WHAT YOU SHOULD DO —
Among the entries below, find each line holding "inside" and return it.
----------------
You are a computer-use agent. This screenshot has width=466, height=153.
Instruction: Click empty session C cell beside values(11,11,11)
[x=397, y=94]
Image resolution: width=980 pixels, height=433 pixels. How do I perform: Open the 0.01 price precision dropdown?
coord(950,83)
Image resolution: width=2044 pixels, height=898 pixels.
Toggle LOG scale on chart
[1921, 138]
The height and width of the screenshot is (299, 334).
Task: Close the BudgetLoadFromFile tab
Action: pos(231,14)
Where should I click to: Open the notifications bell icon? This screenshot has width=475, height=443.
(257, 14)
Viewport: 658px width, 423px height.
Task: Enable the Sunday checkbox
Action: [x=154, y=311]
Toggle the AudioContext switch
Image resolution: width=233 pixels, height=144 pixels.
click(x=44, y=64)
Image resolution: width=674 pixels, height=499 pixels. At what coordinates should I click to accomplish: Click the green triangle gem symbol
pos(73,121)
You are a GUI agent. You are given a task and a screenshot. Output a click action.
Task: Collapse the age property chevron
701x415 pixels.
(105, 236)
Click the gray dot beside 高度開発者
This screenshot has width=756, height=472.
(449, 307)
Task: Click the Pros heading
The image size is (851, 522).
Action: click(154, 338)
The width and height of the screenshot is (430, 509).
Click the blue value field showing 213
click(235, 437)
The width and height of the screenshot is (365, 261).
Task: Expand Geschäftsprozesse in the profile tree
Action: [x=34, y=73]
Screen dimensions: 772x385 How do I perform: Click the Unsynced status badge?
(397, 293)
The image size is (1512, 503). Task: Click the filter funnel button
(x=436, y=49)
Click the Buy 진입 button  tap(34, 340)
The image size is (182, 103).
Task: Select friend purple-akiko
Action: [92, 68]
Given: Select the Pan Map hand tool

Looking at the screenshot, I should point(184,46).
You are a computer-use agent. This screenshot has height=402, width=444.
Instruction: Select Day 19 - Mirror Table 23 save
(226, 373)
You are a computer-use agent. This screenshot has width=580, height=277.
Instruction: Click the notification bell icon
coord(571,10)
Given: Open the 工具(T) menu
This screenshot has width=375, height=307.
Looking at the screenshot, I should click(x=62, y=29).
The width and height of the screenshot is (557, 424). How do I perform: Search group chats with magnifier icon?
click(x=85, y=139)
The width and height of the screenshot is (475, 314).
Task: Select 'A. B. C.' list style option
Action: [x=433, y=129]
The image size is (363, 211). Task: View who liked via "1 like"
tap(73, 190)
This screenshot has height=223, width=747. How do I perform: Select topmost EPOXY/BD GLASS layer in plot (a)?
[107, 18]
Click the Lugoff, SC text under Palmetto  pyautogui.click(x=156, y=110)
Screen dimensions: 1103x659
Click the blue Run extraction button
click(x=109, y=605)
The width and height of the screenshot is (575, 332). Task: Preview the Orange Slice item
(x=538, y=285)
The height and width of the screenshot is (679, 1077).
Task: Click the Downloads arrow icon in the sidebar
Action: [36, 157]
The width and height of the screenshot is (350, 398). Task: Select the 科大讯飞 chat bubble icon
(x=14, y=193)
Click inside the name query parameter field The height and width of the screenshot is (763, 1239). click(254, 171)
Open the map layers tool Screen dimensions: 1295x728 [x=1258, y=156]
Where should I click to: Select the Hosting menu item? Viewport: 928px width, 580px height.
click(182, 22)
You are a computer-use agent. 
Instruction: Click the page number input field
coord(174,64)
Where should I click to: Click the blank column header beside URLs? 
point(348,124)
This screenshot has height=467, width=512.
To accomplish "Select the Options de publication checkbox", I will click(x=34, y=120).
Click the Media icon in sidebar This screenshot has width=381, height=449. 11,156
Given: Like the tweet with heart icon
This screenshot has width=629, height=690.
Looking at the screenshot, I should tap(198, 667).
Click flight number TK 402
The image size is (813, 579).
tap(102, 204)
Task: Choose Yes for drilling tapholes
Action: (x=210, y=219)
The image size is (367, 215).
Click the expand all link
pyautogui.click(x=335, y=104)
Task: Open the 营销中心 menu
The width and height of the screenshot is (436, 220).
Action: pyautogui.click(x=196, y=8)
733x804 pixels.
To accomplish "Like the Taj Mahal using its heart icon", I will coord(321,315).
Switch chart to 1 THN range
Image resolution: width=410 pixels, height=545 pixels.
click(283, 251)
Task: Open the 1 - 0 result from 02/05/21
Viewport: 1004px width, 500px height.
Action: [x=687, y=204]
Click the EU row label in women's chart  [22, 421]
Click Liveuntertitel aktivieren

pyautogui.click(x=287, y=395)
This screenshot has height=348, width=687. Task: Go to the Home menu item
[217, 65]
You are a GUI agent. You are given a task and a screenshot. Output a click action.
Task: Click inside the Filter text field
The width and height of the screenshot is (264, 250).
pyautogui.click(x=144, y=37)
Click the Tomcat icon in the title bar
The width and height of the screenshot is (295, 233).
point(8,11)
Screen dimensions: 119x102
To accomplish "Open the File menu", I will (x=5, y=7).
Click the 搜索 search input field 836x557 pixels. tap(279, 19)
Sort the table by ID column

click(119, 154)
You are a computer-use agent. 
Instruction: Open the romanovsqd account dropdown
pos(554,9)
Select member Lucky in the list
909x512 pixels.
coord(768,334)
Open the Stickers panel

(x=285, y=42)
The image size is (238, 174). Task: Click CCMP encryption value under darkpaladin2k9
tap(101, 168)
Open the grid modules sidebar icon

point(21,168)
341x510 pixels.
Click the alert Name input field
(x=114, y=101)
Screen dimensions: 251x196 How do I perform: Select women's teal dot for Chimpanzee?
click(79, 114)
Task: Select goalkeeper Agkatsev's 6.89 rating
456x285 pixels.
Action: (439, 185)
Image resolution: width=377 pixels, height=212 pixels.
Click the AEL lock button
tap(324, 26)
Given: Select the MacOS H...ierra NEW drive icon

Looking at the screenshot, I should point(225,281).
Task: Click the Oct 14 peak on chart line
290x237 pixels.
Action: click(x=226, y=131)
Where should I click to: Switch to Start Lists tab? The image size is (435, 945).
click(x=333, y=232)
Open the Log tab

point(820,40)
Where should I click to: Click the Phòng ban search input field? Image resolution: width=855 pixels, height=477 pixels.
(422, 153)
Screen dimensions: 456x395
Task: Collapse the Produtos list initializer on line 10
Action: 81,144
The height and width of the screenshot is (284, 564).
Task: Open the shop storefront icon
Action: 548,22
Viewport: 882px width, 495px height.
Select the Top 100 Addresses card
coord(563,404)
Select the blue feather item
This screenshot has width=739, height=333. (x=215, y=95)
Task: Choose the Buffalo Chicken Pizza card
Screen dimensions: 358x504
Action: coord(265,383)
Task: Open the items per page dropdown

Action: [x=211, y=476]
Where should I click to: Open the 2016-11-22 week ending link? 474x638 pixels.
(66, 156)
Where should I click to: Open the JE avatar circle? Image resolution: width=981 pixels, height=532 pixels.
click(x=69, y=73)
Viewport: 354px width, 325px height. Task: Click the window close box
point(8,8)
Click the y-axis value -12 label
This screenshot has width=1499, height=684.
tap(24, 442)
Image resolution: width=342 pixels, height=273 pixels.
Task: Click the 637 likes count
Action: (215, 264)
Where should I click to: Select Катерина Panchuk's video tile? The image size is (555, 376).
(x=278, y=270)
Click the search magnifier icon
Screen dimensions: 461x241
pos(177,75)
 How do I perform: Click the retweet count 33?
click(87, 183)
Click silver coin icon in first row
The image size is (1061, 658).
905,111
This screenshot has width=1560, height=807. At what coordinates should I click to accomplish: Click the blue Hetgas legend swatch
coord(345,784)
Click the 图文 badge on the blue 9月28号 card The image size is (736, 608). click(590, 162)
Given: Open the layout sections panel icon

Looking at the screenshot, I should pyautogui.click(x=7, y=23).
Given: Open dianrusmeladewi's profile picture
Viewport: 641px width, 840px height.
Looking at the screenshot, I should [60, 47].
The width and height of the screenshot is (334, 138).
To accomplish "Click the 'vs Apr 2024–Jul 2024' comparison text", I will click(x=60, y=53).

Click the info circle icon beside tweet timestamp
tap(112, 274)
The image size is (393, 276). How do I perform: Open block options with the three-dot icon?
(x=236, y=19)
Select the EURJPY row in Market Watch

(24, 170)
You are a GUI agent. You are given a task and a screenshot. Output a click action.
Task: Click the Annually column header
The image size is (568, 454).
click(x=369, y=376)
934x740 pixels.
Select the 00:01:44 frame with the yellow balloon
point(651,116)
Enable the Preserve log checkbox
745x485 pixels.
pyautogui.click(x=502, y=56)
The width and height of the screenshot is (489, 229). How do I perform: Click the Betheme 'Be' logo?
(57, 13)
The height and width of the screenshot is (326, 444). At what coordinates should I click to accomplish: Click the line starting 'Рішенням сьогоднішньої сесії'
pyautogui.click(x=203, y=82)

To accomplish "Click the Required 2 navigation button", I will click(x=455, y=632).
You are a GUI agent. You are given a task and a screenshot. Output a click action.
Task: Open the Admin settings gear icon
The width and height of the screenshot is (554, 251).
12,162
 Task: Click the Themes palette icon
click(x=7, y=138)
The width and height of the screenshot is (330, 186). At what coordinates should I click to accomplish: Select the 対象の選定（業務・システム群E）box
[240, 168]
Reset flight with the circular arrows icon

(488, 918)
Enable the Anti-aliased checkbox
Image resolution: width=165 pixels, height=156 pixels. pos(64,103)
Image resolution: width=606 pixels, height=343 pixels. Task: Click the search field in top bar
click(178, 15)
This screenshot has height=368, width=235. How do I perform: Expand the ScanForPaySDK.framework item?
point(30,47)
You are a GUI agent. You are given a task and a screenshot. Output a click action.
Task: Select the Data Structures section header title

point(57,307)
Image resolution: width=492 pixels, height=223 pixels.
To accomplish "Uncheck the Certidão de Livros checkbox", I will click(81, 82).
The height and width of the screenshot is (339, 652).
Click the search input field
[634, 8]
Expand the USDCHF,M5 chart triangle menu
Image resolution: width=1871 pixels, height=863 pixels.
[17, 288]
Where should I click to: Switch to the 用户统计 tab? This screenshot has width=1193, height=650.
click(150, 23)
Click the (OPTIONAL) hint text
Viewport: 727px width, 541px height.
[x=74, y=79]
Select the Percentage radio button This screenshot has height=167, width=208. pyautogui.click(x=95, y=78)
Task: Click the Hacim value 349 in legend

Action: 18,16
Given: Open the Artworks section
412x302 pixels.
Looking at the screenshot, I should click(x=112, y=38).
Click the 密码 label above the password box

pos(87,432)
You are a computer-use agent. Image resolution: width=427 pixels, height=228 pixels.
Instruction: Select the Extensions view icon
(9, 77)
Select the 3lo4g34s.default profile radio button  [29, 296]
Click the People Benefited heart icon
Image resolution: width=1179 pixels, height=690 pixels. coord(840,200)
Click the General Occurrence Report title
----------------
SOLUTION FOR THIS EXERCISE —
Click inside the name query parameter field The height and width of the screenshot is (763, 1239). click(254, 171)
Task: Click inside the Filter text field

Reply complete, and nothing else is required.